* _Work to be completed_
Reproduce verbatim the material from its beginning through the line that contains "(x=31, y=257)", with both ends included, and omit the pictures.

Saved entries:
-- START --

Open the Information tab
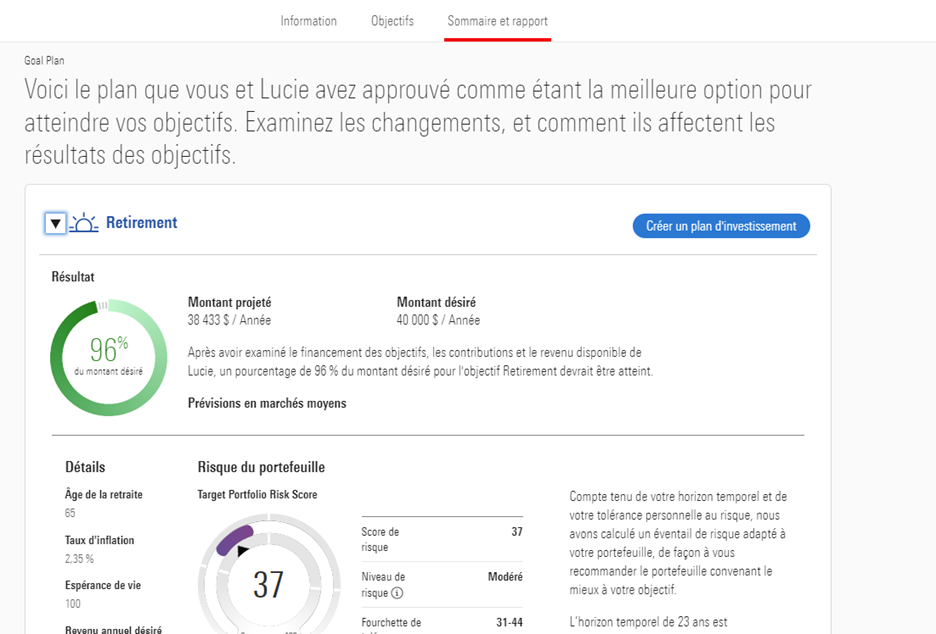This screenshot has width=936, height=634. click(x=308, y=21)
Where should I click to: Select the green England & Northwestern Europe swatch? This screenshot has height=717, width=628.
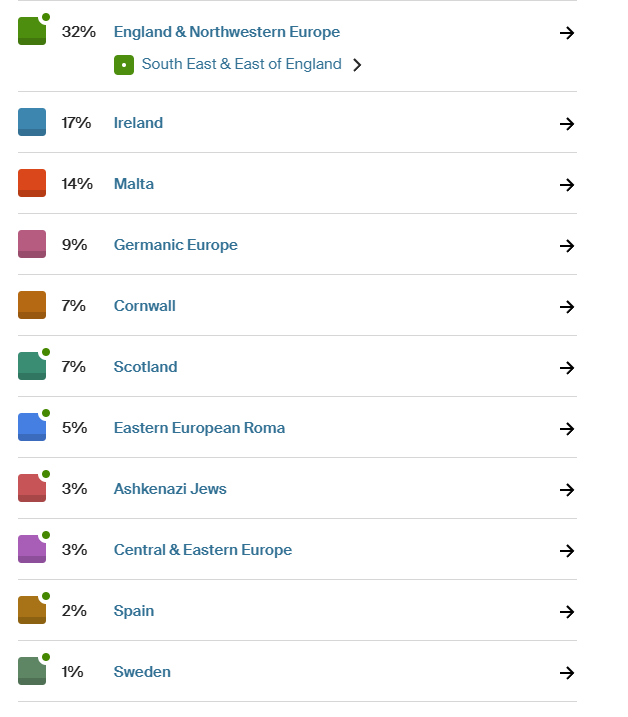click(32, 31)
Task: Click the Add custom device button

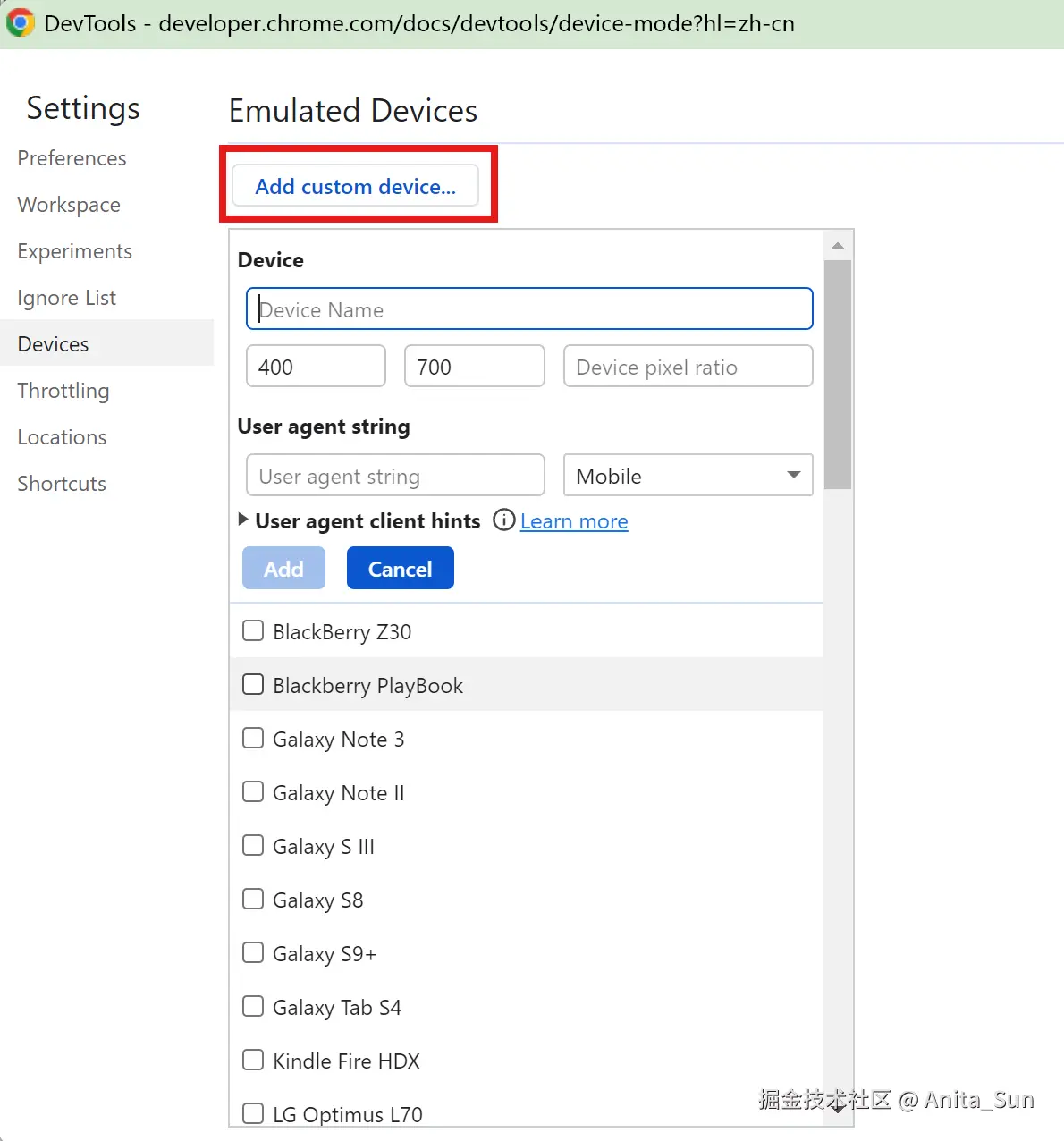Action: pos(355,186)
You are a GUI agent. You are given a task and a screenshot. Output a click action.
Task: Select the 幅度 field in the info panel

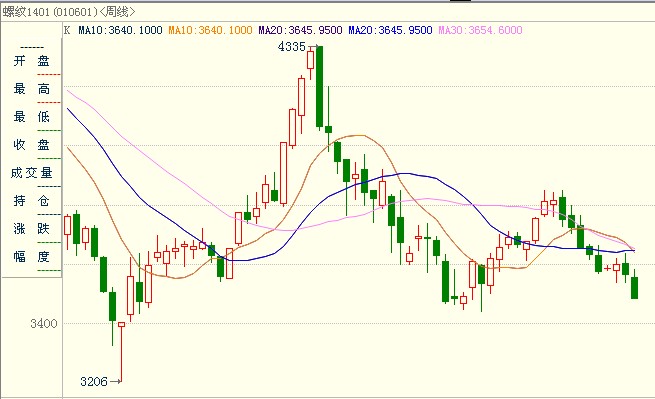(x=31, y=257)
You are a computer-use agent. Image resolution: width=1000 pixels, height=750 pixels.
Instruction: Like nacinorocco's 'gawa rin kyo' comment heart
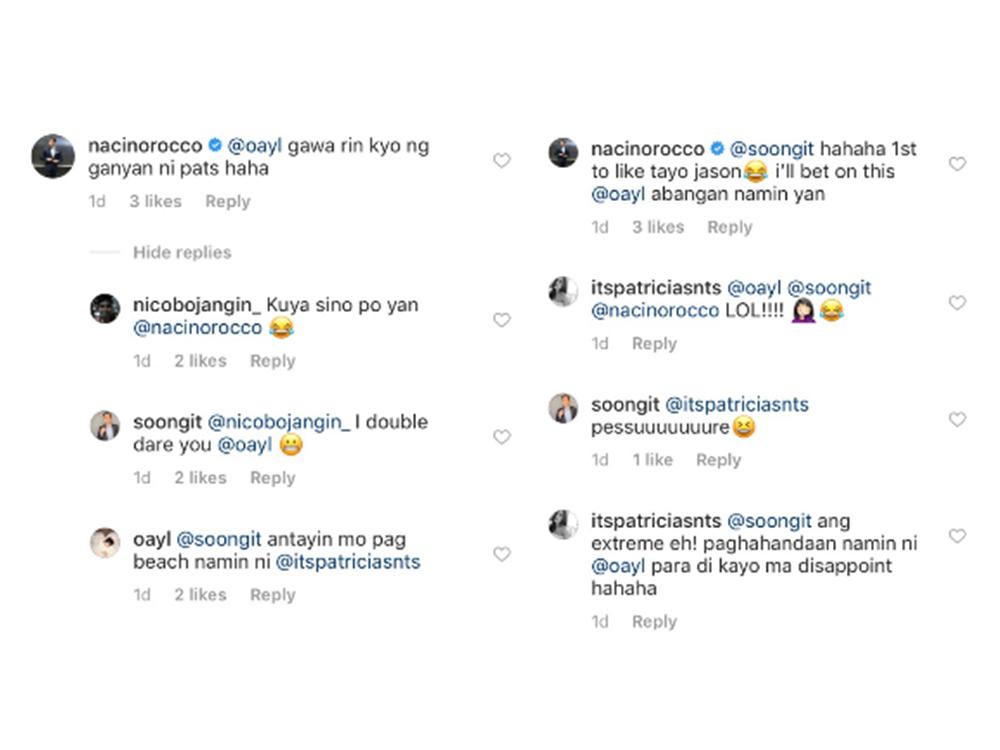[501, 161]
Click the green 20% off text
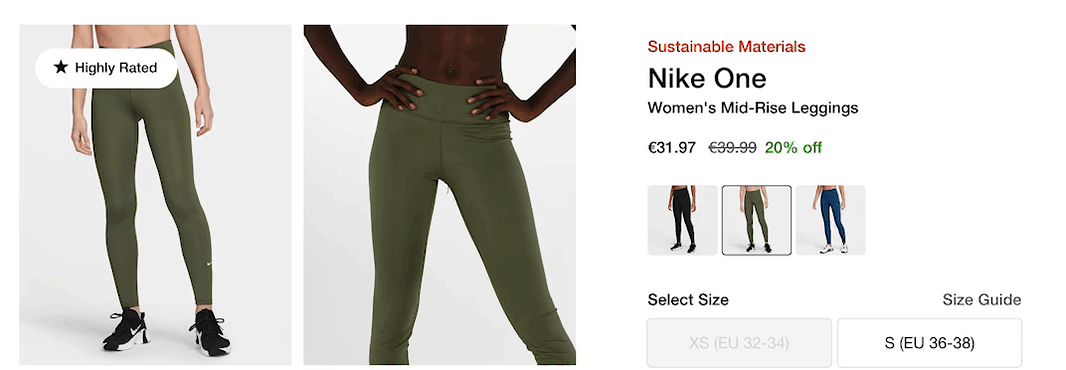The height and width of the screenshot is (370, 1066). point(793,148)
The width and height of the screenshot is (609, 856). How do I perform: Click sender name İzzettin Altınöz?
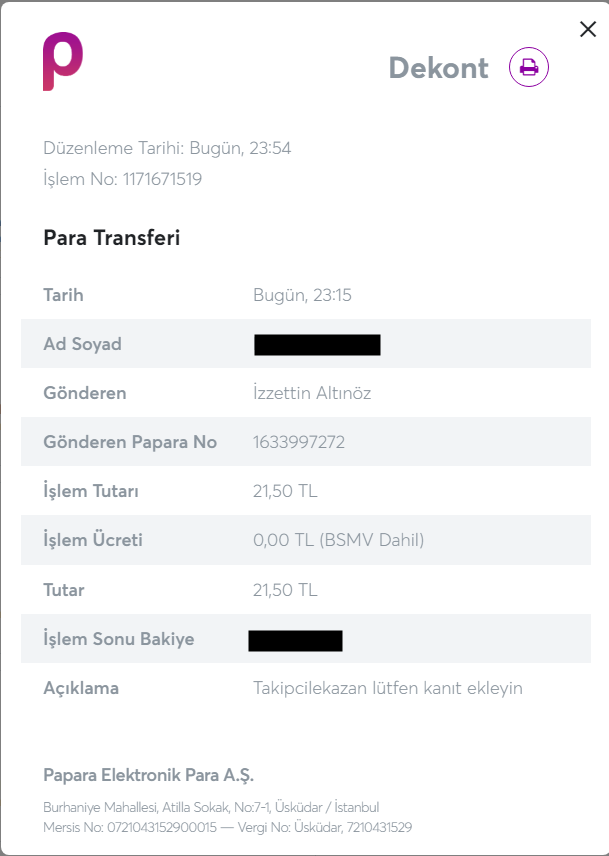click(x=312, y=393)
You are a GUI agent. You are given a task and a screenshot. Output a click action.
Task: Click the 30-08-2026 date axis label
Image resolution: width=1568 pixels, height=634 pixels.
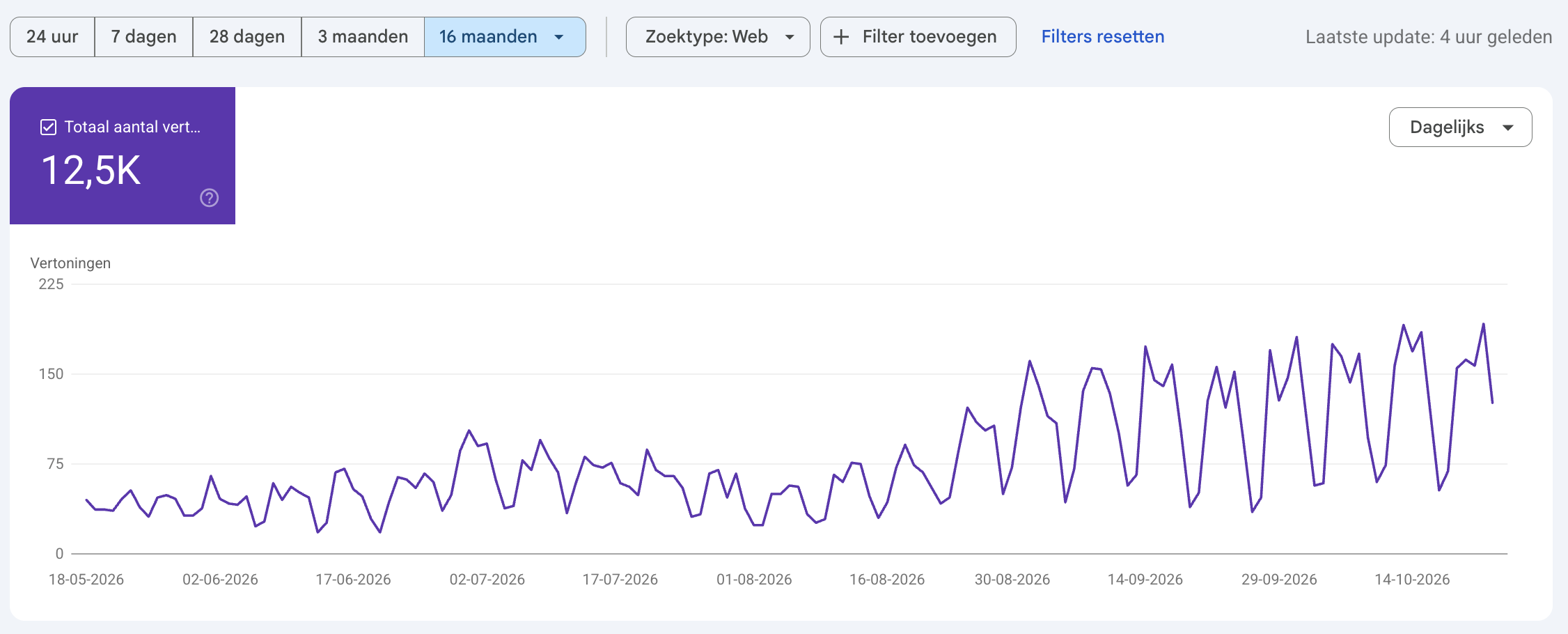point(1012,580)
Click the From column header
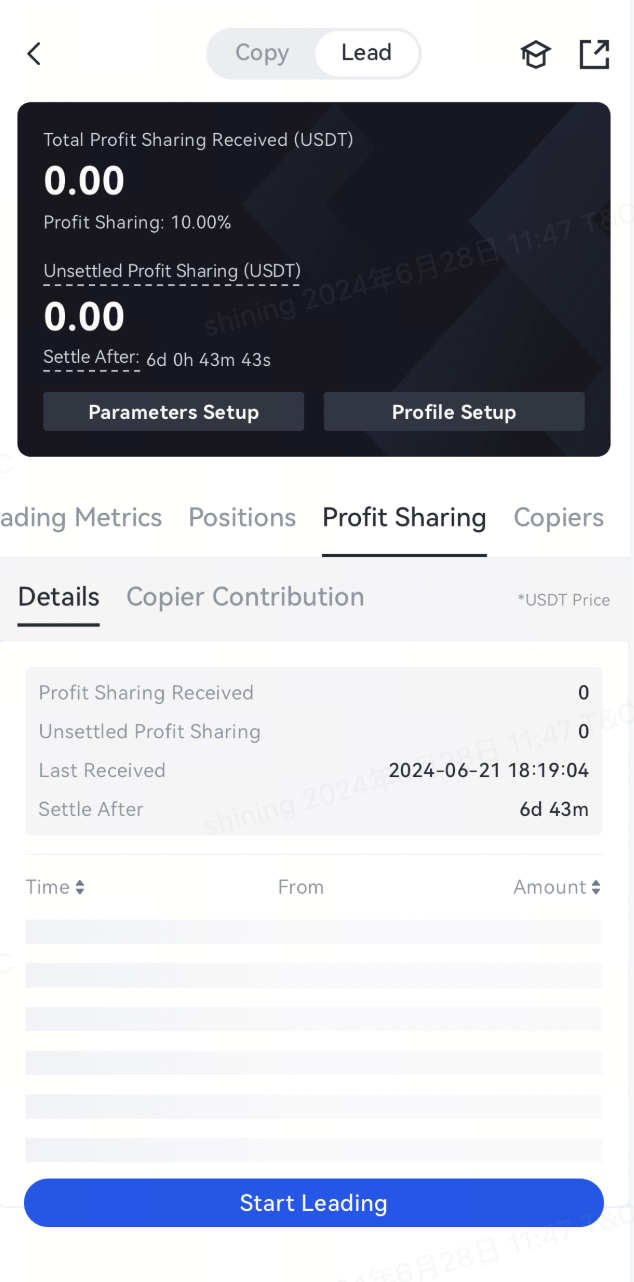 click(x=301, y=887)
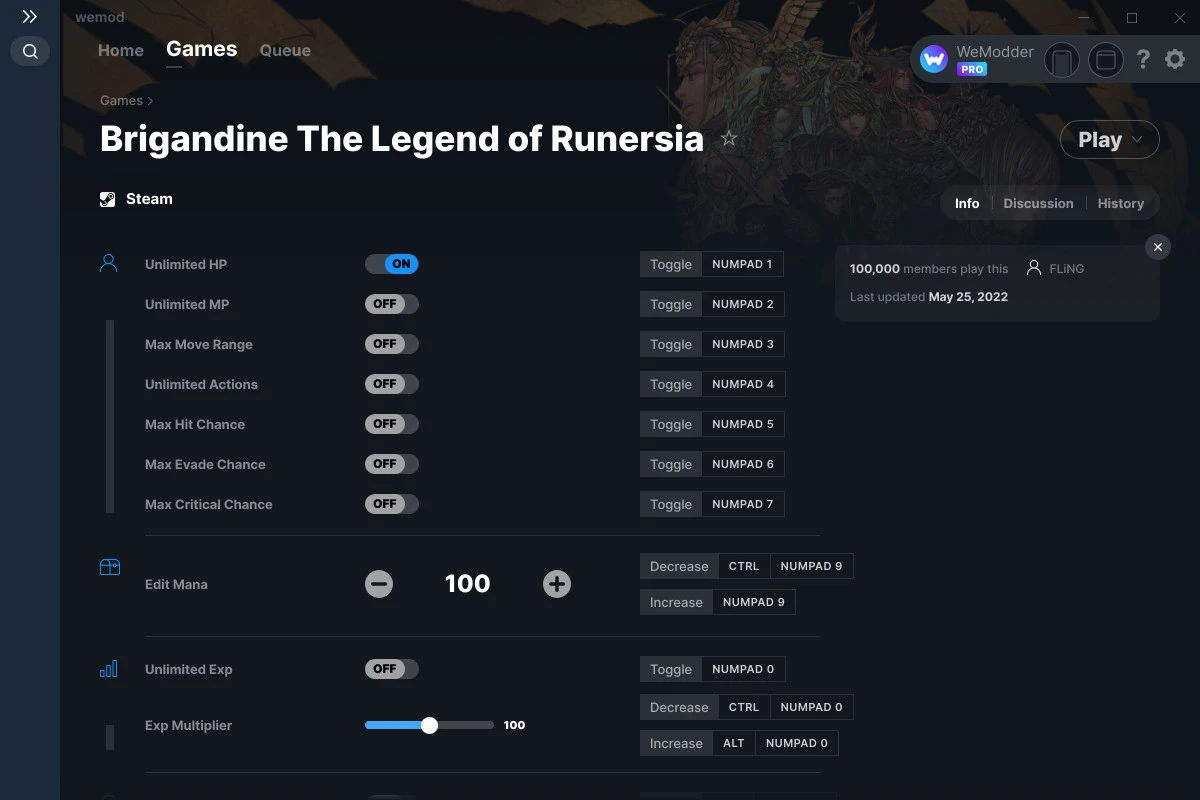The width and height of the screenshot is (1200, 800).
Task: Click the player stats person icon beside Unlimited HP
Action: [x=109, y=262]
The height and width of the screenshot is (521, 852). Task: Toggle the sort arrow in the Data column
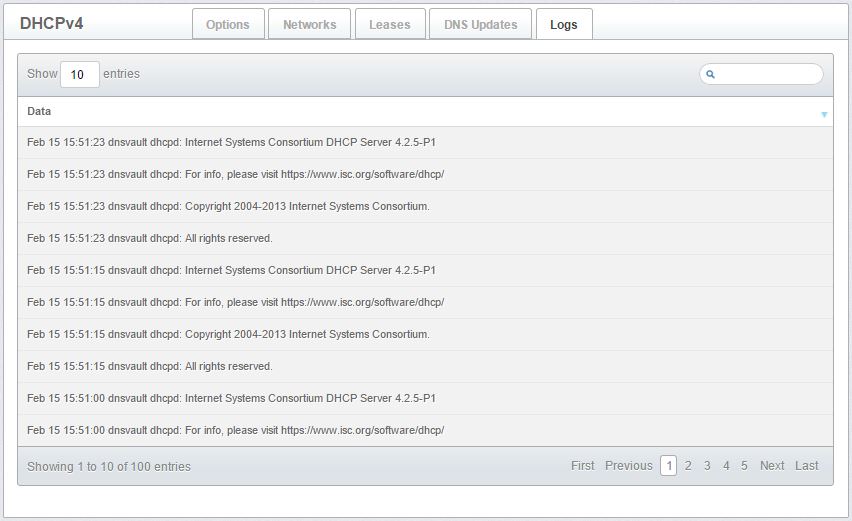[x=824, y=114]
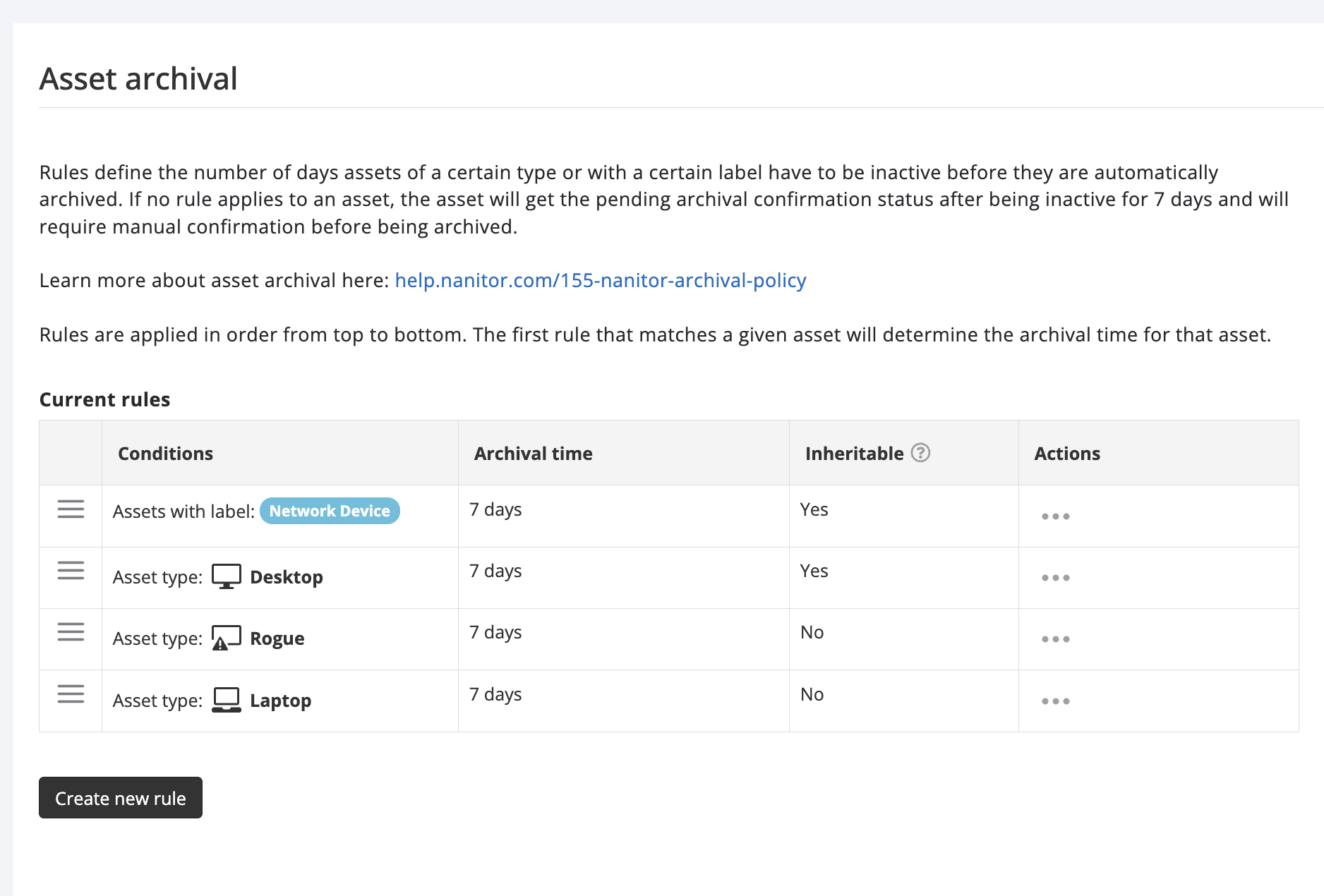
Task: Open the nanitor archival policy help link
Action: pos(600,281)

-- END --

* _Exercise solution_
Open the Information tab
This screenshot has width=936, height=634. click(x=308, y=21)
Where should I click to: Select the green England & Northwestern Europe swatch? This screenshot has height=717, width=628.
click(32, 31)
Task: Click the Add custom device button

Action: pos(355,186)
You are a GUI agent. You are given a task and a screenshot. Output a click action.
Task: Select the 幅度 field in the info panel

(x=31, y=257)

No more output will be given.